Sitting at the kitchen table, having my coffee and my morning breakfast of pills, I started to re-read yesterday's newspaper. It's that short-term memory thing I think. Anyway, of all the places in the paper I could have gone to read, where did I go ? The obituaries! Is it because I've had a stroke? or because I'm getting older? (36 isn't all that old yanno...even if my 6 y/o thinks I'm old) maybe because of the jobs I've done? I just don't know but there I sat reading.

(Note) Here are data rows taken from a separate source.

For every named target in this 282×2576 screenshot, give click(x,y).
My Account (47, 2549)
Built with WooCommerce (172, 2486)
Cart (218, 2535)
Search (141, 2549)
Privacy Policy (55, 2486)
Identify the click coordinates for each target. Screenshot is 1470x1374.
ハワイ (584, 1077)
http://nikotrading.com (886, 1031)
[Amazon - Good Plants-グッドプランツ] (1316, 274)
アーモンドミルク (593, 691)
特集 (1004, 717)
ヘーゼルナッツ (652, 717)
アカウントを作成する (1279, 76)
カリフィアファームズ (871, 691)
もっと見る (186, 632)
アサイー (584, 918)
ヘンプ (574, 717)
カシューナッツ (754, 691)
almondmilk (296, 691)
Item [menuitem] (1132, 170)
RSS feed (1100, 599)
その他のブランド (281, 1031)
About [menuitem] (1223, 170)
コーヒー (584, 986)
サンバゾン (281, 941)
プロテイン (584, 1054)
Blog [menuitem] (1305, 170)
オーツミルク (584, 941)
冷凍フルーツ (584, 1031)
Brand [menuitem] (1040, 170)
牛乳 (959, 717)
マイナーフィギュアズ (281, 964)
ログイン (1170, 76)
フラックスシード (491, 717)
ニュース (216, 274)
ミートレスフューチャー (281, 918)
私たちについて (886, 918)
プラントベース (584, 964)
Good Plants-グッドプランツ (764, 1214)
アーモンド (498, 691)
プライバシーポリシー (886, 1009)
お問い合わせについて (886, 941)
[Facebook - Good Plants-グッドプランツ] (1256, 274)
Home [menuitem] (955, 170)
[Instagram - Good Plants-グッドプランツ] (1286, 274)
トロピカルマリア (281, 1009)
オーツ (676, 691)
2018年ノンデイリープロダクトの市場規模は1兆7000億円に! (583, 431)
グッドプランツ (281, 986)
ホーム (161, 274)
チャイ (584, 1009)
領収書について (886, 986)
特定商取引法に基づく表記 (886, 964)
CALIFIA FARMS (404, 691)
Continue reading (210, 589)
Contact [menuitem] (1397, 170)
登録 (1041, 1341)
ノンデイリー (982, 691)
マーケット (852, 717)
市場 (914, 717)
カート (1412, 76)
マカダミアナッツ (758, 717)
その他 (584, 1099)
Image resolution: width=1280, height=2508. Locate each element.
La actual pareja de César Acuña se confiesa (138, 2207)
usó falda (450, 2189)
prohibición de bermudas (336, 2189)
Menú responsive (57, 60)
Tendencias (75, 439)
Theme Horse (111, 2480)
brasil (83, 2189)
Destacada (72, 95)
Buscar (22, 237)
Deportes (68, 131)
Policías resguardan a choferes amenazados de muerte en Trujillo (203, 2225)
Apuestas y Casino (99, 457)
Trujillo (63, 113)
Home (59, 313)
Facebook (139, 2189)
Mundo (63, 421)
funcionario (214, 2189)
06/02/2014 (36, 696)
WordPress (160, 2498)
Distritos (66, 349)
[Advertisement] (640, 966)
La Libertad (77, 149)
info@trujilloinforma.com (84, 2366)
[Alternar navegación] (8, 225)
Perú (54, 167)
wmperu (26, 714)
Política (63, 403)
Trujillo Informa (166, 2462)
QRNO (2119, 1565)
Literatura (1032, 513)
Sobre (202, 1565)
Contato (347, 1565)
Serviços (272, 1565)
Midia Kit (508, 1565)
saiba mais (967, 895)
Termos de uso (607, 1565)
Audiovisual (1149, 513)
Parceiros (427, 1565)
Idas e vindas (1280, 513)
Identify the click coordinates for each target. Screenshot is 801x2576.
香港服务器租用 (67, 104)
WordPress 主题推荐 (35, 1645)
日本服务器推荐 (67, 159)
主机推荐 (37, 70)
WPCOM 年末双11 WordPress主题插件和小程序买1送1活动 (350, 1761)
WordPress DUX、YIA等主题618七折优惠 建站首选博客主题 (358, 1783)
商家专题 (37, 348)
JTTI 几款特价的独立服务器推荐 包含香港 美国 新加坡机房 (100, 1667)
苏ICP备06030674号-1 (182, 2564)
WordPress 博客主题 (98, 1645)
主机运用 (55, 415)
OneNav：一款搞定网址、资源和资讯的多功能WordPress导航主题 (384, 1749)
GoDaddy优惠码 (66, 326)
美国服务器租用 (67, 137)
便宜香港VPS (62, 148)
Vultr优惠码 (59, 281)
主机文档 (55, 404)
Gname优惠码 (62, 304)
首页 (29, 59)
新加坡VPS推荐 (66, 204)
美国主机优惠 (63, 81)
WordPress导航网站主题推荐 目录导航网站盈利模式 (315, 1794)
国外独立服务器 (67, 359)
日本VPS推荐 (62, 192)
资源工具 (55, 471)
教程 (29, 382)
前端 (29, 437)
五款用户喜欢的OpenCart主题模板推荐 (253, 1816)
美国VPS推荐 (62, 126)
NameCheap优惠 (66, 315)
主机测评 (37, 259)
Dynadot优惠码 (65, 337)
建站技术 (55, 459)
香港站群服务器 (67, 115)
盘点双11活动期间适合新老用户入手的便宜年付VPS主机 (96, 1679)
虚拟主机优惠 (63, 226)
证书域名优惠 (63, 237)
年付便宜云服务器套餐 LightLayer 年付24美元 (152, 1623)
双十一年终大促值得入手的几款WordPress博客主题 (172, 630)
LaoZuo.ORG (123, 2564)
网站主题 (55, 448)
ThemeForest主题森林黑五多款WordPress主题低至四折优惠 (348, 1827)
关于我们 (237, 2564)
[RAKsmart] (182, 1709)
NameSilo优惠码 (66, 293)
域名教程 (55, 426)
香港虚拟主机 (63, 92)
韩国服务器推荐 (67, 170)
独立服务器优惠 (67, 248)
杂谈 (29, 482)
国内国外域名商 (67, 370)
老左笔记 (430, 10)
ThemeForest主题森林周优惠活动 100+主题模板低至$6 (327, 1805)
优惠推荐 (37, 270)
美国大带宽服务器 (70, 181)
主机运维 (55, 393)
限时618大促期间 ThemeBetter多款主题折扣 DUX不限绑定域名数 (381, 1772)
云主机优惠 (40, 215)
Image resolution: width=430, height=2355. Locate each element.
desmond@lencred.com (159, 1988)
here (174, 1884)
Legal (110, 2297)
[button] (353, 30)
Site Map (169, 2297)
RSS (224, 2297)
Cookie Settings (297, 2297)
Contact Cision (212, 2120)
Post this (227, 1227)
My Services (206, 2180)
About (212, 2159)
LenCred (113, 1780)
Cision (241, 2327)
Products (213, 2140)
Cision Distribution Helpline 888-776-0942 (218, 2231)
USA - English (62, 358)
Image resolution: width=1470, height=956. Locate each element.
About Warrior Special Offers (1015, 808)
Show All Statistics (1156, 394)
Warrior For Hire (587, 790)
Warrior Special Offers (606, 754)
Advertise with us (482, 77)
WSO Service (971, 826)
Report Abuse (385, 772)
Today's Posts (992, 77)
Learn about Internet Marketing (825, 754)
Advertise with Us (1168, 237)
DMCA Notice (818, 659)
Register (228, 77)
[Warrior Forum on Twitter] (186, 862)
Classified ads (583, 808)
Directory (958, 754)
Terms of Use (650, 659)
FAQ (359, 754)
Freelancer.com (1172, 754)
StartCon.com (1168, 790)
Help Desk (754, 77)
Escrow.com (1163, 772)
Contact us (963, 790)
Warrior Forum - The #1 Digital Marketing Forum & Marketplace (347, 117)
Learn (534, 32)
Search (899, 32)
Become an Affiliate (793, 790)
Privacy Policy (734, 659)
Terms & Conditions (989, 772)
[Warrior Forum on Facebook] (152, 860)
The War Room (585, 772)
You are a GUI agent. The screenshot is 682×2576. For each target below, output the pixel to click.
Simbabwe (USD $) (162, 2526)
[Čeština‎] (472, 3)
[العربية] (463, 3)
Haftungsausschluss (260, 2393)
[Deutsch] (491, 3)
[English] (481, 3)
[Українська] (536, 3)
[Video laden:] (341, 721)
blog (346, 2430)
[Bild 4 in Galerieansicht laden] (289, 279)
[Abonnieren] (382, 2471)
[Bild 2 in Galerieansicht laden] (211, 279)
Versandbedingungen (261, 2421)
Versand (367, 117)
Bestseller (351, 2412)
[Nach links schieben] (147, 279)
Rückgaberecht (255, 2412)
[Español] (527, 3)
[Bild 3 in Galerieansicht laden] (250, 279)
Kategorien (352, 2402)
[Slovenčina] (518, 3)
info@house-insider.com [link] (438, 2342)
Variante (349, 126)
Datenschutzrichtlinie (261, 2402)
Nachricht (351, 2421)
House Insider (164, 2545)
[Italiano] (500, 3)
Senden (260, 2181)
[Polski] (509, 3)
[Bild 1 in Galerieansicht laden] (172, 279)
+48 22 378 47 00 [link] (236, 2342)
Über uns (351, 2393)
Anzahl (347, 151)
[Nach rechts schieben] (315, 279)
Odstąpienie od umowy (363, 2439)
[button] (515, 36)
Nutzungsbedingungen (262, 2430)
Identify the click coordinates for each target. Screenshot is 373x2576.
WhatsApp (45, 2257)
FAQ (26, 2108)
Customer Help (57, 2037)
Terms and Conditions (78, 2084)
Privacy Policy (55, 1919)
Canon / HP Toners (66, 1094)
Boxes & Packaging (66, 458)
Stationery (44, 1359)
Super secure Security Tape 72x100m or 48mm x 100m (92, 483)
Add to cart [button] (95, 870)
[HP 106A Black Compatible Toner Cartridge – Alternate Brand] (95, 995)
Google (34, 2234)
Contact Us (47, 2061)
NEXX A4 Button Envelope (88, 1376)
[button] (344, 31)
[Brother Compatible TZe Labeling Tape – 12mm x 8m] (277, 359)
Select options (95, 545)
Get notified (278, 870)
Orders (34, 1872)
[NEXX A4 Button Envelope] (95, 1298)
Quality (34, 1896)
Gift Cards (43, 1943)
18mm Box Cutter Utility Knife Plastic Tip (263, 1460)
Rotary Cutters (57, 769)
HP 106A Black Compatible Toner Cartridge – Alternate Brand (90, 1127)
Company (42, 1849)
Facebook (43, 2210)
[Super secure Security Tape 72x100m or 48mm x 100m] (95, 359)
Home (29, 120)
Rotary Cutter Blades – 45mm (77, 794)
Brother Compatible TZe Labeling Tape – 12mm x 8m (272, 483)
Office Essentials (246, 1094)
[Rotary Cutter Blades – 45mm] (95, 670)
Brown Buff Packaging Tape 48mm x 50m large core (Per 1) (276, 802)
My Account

Then, in walks Dave announcing he has today's paper. Instantly I close the obituaries, kind of like life closed on those poor people listed, and I took the new paper. I read everything through "Dear Abby" as per usual, then I stopped because of my eyes. Now later today, I will go back and finish reading starting at the business section. But as I sit here writing for some reason I know I'll skip the obituaries, almost like if someone I know has died, I don't want to have to go to any services. Hmmmm just a quirk I guess.
Don't get me wrong.... I am EXTREMELY happy I survived my stroke........ I get to watch my kids grow up, I get to have a relationship with Dave albeit different now. I get to breathe, eat, sleep you know all the ammenities that go with being alive. But today I wanna almost be non-existent.
Can't be PMS.... been through the change already
Can't be depression........ I'm not depressed
But........ Why do I want to be non-existent or invisible?
Who knows maybe the answer will come to me some time today!
Well that's it for my first blog. No idea if this is what it is supposed to be, but it is what it is..... what my damaged brain is thinking at the present!